## PROVIDED PASSAGE
•••••
[arch-general] Postgres failure after system upgrade

richard terry rterry at gnumed.net
Wed May 14 17:53:30 EDT 2008


On Thu, 15 May 2008 07:57:58 am you wrote:
Oh my god! Does that mean all my data is screwed? (Of course I've backups).
Can I downgrade somehow???

regards

Richard

> On Wed, May 14, 2008 at 4:45 PM, richard terry <rterry at gnumed.net> wrote:
> > Yesterday upgraded my system which happened to include I think from
> > memory as well as postgres 8.3 , php.
> >
> > Not a technical person unfortunately, but my postgres has died with the
> > message  below.
> >
> > I wonder if some kind soul could give me some help in tracking down the
> > problem. I've tried looking at the below mentioned files and can't see
> > anything wrong . Perhaps something got overwritten?
> >
> > An help appreciated.
•••••
## REQUIRED ACTIONS
#1 Write out, word for word, the entries from the line with "Where should I click to: Select" up to and including the line with "Looking at the screenshot, I should point(70,371).".
#2 Write what comes next in the mailing list post about Postgres failing after a system upgrade, picking up right after its final line.

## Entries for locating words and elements
•••••
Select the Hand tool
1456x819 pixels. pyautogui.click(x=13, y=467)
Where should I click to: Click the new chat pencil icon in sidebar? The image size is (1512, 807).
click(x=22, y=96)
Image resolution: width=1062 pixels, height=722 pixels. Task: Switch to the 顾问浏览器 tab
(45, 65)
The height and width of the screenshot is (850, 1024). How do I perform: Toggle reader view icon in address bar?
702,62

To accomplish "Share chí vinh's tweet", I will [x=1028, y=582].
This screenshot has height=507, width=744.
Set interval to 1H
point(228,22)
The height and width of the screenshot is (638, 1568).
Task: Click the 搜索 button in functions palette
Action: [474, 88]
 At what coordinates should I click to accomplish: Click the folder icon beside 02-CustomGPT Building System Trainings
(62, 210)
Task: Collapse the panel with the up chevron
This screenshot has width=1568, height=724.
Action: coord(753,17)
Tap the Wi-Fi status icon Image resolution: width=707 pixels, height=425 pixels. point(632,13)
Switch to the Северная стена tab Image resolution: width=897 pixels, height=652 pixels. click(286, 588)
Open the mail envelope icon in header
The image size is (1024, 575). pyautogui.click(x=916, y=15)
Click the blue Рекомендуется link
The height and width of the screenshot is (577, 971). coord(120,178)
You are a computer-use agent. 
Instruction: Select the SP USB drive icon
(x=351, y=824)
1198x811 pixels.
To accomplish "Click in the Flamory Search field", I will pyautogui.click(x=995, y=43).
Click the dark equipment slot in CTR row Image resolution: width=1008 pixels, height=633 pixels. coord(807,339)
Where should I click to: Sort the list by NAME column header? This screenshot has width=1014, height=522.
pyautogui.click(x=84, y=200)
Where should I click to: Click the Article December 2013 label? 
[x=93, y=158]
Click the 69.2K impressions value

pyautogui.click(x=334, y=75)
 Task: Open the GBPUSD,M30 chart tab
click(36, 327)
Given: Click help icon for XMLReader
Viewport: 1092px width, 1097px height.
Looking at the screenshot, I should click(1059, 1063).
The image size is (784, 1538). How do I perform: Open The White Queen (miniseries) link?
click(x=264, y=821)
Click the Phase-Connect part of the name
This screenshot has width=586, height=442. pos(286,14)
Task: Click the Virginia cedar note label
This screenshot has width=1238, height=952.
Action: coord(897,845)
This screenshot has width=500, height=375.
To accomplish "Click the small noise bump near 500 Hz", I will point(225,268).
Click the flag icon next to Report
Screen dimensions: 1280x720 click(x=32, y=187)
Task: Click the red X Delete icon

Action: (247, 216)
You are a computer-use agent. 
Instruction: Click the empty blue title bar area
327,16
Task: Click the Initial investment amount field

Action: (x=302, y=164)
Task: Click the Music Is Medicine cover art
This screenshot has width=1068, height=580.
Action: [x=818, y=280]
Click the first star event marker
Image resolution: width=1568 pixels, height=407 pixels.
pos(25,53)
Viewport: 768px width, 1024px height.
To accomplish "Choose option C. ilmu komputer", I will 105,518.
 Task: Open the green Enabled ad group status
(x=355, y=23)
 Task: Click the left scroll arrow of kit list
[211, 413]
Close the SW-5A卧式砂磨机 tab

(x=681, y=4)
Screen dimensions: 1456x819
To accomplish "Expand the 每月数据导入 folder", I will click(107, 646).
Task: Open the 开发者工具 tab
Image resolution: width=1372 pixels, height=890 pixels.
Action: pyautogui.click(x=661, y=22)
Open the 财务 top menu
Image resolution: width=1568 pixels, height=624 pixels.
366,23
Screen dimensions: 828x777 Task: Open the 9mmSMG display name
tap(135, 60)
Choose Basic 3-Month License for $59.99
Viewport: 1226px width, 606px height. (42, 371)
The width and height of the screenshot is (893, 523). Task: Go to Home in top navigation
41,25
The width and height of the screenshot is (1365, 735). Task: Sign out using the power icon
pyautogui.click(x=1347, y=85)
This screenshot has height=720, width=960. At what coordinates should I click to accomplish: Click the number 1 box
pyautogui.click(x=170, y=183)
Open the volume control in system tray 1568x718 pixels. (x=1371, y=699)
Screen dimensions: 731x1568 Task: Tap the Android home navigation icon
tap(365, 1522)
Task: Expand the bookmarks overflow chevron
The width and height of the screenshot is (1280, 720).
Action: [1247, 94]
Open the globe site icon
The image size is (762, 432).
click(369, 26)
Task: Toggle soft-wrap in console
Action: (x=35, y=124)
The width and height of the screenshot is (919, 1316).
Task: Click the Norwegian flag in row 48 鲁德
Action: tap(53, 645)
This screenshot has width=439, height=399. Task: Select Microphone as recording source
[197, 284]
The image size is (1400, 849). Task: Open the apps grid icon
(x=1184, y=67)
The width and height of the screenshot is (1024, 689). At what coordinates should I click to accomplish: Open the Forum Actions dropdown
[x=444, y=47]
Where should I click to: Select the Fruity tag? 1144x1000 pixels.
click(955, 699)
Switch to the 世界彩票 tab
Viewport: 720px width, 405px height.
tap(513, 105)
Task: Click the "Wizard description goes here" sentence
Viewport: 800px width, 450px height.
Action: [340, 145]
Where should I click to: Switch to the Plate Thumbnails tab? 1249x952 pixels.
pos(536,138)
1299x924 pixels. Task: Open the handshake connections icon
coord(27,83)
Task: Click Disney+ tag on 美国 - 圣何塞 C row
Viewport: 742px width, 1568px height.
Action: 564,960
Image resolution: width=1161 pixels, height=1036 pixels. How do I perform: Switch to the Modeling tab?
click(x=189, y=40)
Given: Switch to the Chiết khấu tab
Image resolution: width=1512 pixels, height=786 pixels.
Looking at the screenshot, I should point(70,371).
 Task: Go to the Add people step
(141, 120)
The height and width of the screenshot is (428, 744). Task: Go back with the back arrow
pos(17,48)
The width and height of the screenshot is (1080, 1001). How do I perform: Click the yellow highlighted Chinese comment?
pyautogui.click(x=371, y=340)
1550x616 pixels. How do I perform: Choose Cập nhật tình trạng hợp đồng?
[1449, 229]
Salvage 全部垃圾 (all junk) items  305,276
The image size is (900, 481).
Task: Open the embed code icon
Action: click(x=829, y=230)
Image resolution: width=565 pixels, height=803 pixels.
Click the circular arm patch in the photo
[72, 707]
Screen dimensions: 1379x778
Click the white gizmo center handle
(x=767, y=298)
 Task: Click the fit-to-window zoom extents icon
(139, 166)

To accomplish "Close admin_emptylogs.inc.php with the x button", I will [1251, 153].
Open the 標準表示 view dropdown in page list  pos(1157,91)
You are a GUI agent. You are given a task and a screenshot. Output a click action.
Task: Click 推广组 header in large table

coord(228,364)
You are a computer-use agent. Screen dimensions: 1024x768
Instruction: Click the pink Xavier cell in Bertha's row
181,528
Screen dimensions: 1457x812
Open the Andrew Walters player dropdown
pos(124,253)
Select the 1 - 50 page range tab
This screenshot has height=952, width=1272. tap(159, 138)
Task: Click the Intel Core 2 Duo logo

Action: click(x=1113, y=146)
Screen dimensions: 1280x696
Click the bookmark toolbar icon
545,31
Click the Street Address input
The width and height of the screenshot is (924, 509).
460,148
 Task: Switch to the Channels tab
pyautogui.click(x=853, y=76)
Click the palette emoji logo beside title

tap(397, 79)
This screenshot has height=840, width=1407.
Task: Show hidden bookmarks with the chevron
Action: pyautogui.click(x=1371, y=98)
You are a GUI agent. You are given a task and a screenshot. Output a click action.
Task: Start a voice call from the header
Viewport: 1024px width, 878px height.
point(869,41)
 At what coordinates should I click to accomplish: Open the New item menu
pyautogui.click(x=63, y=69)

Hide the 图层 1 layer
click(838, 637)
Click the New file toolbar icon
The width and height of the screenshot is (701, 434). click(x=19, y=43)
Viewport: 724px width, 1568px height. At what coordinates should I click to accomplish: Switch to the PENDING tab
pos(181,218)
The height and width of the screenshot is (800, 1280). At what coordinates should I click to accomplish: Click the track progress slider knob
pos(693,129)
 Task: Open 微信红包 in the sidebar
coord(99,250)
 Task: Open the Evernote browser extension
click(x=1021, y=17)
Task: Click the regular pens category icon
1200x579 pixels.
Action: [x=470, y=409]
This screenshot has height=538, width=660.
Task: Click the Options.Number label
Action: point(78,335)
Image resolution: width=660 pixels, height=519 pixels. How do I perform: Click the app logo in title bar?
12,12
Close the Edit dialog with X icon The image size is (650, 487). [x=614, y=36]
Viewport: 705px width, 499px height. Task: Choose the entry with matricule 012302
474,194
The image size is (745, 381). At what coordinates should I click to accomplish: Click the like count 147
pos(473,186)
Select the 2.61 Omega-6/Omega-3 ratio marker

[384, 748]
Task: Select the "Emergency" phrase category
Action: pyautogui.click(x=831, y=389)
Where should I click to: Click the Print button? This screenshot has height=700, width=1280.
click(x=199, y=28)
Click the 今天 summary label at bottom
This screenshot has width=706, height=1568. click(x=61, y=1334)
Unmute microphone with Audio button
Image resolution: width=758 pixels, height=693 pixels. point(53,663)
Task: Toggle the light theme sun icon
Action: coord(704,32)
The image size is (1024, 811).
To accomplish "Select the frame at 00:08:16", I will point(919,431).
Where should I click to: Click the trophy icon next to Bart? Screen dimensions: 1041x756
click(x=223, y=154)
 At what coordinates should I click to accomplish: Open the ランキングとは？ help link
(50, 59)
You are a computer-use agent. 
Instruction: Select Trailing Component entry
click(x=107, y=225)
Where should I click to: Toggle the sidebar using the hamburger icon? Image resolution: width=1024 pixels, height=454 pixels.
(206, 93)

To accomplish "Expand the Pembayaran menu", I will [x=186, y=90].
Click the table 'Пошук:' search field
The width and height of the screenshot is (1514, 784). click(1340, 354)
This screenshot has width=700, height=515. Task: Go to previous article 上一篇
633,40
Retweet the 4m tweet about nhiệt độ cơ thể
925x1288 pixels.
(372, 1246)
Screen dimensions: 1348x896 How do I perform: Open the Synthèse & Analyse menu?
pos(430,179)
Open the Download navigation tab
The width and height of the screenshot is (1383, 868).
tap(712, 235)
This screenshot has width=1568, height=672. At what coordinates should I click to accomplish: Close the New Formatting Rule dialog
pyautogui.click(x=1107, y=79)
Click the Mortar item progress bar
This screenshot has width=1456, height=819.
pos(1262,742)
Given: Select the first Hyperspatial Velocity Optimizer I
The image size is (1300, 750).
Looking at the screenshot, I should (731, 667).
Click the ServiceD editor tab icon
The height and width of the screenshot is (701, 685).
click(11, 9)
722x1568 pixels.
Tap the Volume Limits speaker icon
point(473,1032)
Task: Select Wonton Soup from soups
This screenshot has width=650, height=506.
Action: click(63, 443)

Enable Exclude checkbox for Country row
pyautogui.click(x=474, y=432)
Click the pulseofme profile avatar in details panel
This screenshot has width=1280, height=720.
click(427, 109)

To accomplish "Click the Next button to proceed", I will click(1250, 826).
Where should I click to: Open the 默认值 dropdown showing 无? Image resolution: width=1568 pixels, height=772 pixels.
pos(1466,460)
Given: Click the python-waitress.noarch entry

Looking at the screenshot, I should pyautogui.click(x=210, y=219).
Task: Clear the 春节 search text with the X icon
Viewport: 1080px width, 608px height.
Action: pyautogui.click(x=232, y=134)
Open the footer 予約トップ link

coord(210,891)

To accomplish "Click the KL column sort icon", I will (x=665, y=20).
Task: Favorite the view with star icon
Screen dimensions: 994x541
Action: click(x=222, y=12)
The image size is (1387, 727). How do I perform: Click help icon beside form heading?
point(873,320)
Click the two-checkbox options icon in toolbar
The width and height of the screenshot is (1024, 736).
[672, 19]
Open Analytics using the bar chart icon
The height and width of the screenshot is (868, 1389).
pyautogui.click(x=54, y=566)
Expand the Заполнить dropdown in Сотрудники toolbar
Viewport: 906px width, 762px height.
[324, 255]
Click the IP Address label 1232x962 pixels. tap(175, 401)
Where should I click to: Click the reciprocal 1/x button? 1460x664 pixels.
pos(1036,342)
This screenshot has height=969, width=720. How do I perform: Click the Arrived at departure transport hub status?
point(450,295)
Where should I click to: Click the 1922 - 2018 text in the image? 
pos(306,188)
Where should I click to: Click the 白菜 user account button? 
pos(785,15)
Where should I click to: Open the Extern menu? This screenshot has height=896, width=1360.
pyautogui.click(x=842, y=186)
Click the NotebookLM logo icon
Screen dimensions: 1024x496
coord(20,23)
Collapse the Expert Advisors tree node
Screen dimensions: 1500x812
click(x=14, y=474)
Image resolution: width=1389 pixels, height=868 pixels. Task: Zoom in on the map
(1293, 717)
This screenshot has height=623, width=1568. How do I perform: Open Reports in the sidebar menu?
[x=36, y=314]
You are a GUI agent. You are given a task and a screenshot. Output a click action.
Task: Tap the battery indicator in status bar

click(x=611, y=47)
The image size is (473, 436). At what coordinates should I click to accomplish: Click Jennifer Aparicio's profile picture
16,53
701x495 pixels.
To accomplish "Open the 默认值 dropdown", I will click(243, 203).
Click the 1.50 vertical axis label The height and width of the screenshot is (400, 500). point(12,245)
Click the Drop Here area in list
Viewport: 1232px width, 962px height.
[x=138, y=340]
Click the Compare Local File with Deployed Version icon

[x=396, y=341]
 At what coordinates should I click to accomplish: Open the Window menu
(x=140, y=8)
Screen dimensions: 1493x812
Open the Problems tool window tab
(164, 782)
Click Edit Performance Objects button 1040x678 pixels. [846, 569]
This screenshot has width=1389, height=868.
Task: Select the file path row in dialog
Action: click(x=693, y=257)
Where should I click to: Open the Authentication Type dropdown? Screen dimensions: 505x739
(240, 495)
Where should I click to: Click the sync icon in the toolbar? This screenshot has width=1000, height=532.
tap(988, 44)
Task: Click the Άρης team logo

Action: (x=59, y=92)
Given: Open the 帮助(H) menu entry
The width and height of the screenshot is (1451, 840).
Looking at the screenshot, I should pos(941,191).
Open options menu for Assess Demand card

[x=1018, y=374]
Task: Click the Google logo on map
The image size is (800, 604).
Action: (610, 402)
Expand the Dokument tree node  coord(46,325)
•••••
## SOLVED PROBLEMS
#1
Where should I click to: Select the Fruity tag? 1144x1000 pixels.
click(955, 699)
Switch to the 世界彩票 tab
Viewport: 720px width, 405px height.
tap(513, 105)
Task: Click the "Wizard description goes here" sentence
Viewport: 800px width, 450px height.
Action: [340, 145]
Where should I click to: Switch to the Plate Thumbnails tab? 1249x952 pixels.
pos(536,138)
1299x924 pixels. Task: Open the handshake connections icon
coord(27,83)
Task: Click Disney+ tag on 美国 - 圣何塞 C row
Viewport: 742px width, 1568px height.
Action: 564,960
Image resolution: width=1161 pixels, height=1036 pixels. How do I perform: Switch to the Modeling tab?
click(x=189, y=40)
Given: Switch to the Chiết khấu tab
Image resolution: width=1512 pixels, height=786 pixels.
Looking at the screenshot, I should point(70,371).

#2
> >
> > Richard
> >
> >
> > The server doesn't accept connections: the connection library reports
> > could not connect to server: Connection refused Is the server running on
> > host "127.0.0.1" and accepting TCP/IP connections on port 5432?
> > If you encounter this message, please check if the server you're trying
> > to contact is actually running PostgreSQL on the given port. Test if you
> > have network connectivity from your client to the server host using ping
> > or equivalent tools. Is your network / VPN / SSH tunnel / firewall
> > configured correctly?
> > For security reasons, PostgreSQL does not listen on all available IP
> > addresses on the server machine initially. In order to access the server
> > over the network, you need to enable listening on the address first.
> > For PostgreSQL servers starting with version 8.0, this is controlled
> > using the "listen_addresses" parameter in the postgresql.conf file. Here,
> > you can enter a list of IP addresses the server should listen on, or
> > simply use '*' to listen on all available IP addresses. For earlier
> > servers (Version 7.3 or 7.4), you'll need to set the "tcpip_socket"
> > parameter to 'true'. You can use the postgresql.conf editor that is built
> > into pgAdmin III to edit the postgresql.conf configuration file. After
> > changing this file, you need to restart the server process to make the
> > setting effective.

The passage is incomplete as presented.